James、Tiger和Jason每次去餐厅吃饭的时候，都通过玩轮盘赌的方式来决定谁来付款。吃完20顿饭后，James付了4次、Tiger付了9次、Jason付了7次。

Tiger现在非常生气，他开始怀疑是不是有什么问题，因为他几乎付了一半的钱，现在他开始建立一个模型来看是否有犯规行为。

In [11]:
import torch
import pyro
import pyro.distributions as dist
from pyro.infer import SVI, Trace_ELBO
from pyro.optim import Adam
from pyro.distributions import constraints

In [3]:
# performed some good Pyro hygiene

pyro.enable_validation(True)  # 提供NaNs、正确的参数范围等的检查，可能会降低效率
pyro.clear_param_store()

In [5]:
# 数据，是一个categorical数据，分别表示Tiger、Jason和James
data = torch.cat((torch.zeros(9), torch.ones(7), torch.full((4,), 2)))
data

tensor([0., 0., 0., 0., 0., 0., 0., 0., 0., 1., 1., 1., 1., 1., 1., 1., 2., 2.,
        2., 2.])

现在我们的数据由一个Categorical分布生成，其拥有3个参数（但3个参数的和为1），现在假设这3个参数服从Beta分布。
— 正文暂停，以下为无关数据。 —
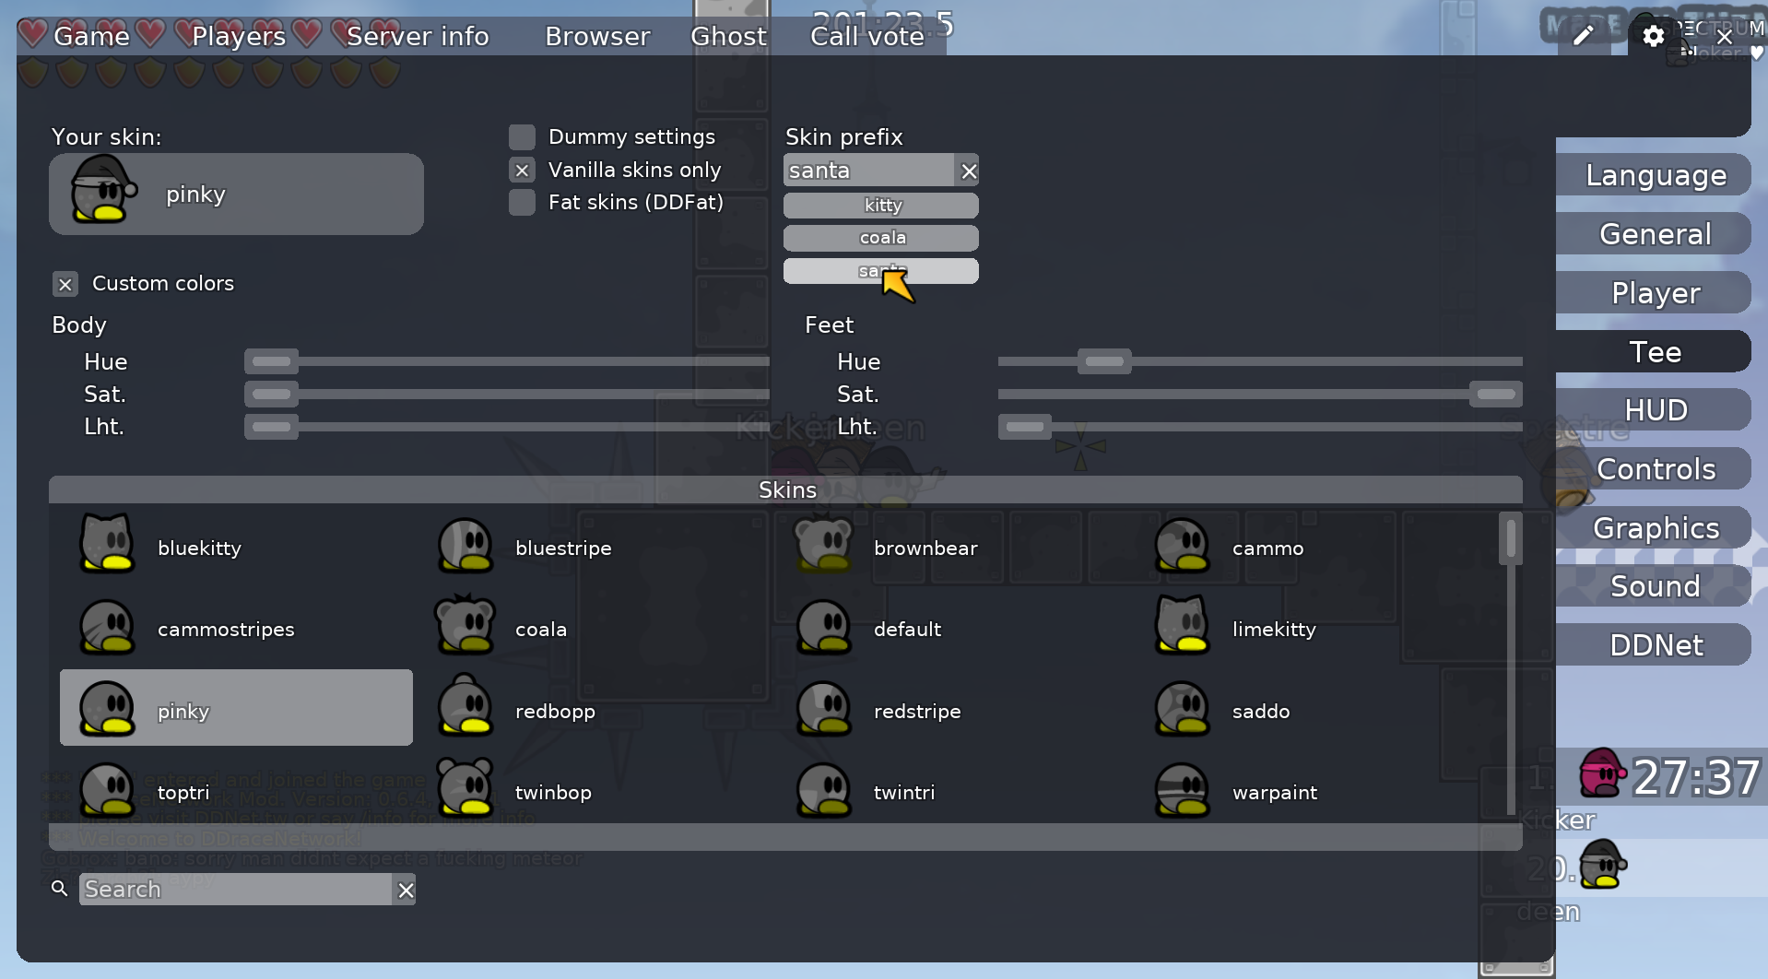Enable the Dummy settings checkbox
The height and width of the screenshot is (979, 1768).
pos(523,137)
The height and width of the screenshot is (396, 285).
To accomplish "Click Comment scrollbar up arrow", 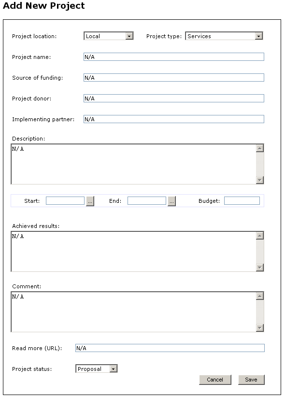I will coord(260,296).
则我们有以下model：

In [13]:
def model(data):
    alpha = torch.tensor(6.0)
    beta = torch.tensor(10.0)
    with pyro.plate("plate1", 3):
        pay_probs = pyro.sample("pay_probs", dist.Beta(alpha, beta))
    normalized_pay_probs = pay_probs / torch.sum(pay_probs)
    with pyro.plate("plate2"):
        pyro.sample("obs", dist.Categorical(probs=normalized_pay_probs), obs=data)

In [8]:
def guide(data):
    alphas = pyro.param("alphas", torch.tensor(6.).expand(3), constraint=constraints.positive)
    betas = pyro.param("betas", torch.tensor(10.).expand(3), constraint=constraints.positive)
    with pyro.plate("plate3", 3):
        pyro.sample("pay_probs", dist.Beta(alphas, betas))

In [9]:
def print_progress():
    alphas = pyro.param("alphas")
    betas = pyro.param("betas")

    if torch.cuda.is_available():
        alphas.cuda()
        betas.cuda()
    
    means = alphas / (alphas + betas)
    normalized_means = means / torch.sum(means)
    factors = betas / (alphas * (1.0 + alphas + betas))
    stdevs = normalized_means * torch.sqrt(factors)
    tiger_pays_string = "probability Tiger pays: {0:.3f} +/- {1:.2f}".format(normalized_means[0], stdevs[0])
    jason_pays_string = "probability Jason pays: {0:.3f} +/- {1:.2f}".format(normalized_means[1], stdevs[1])
    james_pays_string = "probability James pays: {0:.3f} +/- {1:.2f}".format(normalized_means[2], stdevs[2])
    print("[", step, "|", tiger_pays_string, "|", jason_pays_string, "|", james_pays_string, "]")


In [14]:
adam_params = {"lr": 0.0005}
optimizer = Adam(adam_params)
svi = SVI(model, guide, optimizer, loss=Trace_ELBO())

n_steps = 2501
for step in range(n_steps):
    svi.step(data)
    if step % 100 == 0:
        print_progress()

[ 0 | probability Tiger pays: 0.333 +/- 0.10 | probability Jason pays: 0.333 +/- 0.10 | probability James pays: 0.333 +/- 0.10 ]
[ 100 | probability Tiger pays: 0.340 +/- 0.10 | probability Jason pays: 0.336 +/- 0.10 | probability James pays: 0.324 +/- 0.10 ]
[ 200 | probability Tiger pays: 0.346 +/- 0.10 | probability Jason pays: 0.338 +/- 0.10 | probability James pays: 0.316 +/- 0.10 ]
[ 300 | probability Tiger pays: 0.353 +/- 0.11 | probability Jason pays: 0.338 +/- 0.10 | probability James pays: 0.309 +/- 0.10 ]
[ 400 | probability Tiger pays: 0.359 +/- 0.11 | probability Jason pays: 0.339 +/- 0.10 | probability James pays: 0.301 +/- 0.10 ]
[ 500 | probability Tiger pays: 0.363 +/- 0.11 | probability Jason pays: 0.336 +/- 0.10 | probability James pays: 0.301 +/- 0.10 ]
[ 600 | probability Tiger pays: 0.364 +/- 0.11 | probability Jason pays: 0.338 +/- 0.10 | probability James pays: 0.299 +/- 0.10 ]
[ 700 | probability Tiger pays: 0.369 +/- 0.11 | probability Jason pays: 0.338 +/- 0.